2024年11月28日

日記

書棚より、かつて読みし「フロスト警部」を取り出し、また手に取り候。
作者はR・D・ウィングフィールド、訳は芹澤恵殿、東京創元社の名作にてござる。

この物語、英吉利(イギリス)の警察を舞台とし、主人公のフロスト警部は、まことに型破り。いや、型など最初から持ち合わせておらぬような御仁でござる。
『クリスマスのフロスト』『夜のフロスト』『フロスト始末』など、幾つも出ておる。

さてこのフロスト警部、その滅茶苦茶ぶりは時に行き過ぎで、また舞い込む事件はどれもこれも陰惨極まりなし。
通常であれば、拙者など、残虐な描写にて眉をひそめるところにござるが、このシリーズに限っては、なぜか不思議と読むことができる。

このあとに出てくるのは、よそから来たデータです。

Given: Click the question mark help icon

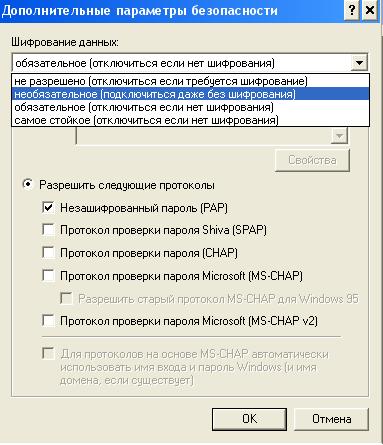Looking at the screenshot, I should 352,11.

それというのも、フロストの放つ下品な冗談、軽口、ふざけた振る舞いが、かえって悲惨の度を和らげるがゆえ。
かの御仁自身も、「冗談でも言わねば、やっておれぬ」と申しておった。まさにそのとおりにござろう。

登場人物に、マレット署長という男がござる。
常に高圧的で情の薄い人物に描かれ、フロストとは水と油。しかしながら、フロストにいくらあしらわれても、なおもめげぬ精神力には舌を巻く。
彼らの丁々発止のやり取りも、この物語の妙味の一つなり。

フロストの映像化作品も拝見仕ったが、小説のフロストとは印象が大いに異なり、やや違和感を覚えた次第。

ふと、筆を進めるうち、拙者の記憶に浮かんできた書籍がある。
それは、若かりし頃に読んだ「マルティン・ベック」シリーズ。スウェーデンはストックホルムの警視庁を舞台とし、作家は夫婦の共著によるものにて、『ロセアンナ』を皮切りとする重厚な警察小説にて候。

こちらはフロストと違い、下品さ皆無。ひたすら淡々と、迷いながら歩みを止めない、足で稼ぐ刑事の物語でござる。
興に乗り、ストックホルムの地図を買い求めて、物語の舞台を辿りながら読んものでござった。